Contudo, na dinâmica da natureza humana as certezas estão sempre caminhando para o poente, evidenciando a característica (perenemente) em construção da cultura. Novos despertares surgem da fadiga e entropia de modelos que descobrimos incompletos ou inadequados.

A média da cultura assimilada pelo Constituinte de 1988 produziu um texto constitucional repleto de inclusões no que se refere à família, principalmente. Do monopólio do casamento como conceito de família, por exemplo, passamos aos arranjos familiares plurais e multi-facetados.
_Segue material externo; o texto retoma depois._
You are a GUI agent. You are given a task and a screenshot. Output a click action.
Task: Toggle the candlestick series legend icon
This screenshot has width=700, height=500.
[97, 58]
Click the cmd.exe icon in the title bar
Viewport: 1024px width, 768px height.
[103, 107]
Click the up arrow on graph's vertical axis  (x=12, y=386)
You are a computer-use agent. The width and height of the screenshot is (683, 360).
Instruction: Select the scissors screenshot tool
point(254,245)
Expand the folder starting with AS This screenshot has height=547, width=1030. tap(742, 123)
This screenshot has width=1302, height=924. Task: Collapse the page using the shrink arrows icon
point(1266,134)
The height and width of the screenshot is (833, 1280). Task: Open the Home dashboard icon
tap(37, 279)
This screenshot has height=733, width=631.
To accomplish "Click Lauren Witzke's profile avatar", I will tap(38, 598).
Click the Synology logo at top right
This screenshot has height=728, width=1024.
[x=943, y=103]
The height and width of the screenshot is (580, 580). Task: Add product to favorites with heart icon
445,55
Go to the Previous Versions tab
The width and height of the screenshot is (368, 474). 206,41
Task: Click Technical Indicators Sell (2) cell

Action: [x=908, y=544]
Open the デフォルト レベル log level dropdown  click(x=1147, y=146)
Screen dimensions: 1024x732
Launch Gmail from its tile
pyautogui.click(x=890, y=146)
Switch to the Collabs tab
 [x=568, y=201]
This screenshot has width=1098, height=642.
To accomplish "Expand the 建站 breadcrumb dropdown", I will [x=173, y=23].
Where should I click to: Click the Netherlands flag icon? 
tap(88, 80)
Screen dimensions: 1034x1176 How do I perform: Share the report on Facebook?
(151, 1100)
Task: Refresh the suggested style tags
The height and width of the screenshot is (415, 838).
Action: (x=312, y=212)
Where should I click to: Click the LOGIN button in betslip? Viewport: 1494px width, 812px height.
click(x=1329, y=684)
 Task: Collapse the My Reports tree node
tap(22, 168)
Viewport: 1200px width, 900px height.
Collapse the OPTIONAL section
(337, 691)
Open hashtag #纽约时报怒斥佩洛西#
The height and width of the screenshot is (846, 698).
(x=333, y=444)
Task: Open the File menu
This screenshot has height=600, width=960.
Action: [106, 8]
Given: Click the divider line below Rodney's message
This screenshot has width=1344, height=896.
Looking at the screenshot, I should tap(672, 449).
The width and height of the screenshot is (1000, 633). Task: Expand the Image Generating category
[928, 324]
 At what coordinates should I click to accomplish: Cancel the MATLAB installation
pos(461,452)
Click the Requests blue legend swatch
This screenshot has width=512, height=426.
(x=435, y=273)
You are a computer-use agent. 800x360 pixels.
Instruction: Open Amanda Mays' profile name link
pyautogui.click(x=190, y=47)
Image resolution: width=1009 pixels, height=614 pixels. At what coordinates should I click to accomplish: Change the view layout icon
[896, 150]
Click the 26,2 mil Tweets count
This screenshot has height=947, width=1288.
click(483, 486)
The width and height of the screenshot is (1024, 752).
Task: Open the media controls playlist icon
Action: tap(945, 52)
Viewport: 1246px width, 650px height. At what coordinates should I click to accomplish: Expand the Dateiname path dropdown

Ainda assim, obviamente, tampouco a Constituição de 1988 está completa e acabada: "todas as gerações posteriores enfrentarão a tarefa de atualizar a substância normativa inesgotável do sistema de direitos estatuído no documento da constituição"6. E, mais

O ato da fundação da constituição é sentido como um corte na história nacional, e isso não é resultado de um mero acaso, pois, através dele, se fundamentou novo tipo de prática com significado para a história mun-dial. E o sentido performativo desta prática destinada a produzir uma comunidade política de cidadãos livres e iguais, que se determinam a si mesmos, foi apenas enunciado no teor da constituição. Ele continua dependente de uma explicação reiterada, no decorrer das posteriores aplicações, interpretações e complementações das normas constitucionais.7O próprio conceito de família, que perdeu coincidência exclusiva com o casamento, tornou-se indeterminado para permitir seu preen-chimento ulterior com valores e aspirações presentes em diferentes momentos históricos. E tal preenchimento, diga-se, autoriza que se leve em consideração a época, o paradigma presente, a perspectiva do intérprete, os atores e as forças que atuam, o que definirá tanto a interpretação quanto a base dela. Desgarra-se, portanto, da mens legislatori contemporânea da promulgação, pensada eventualmente em sentido diverso.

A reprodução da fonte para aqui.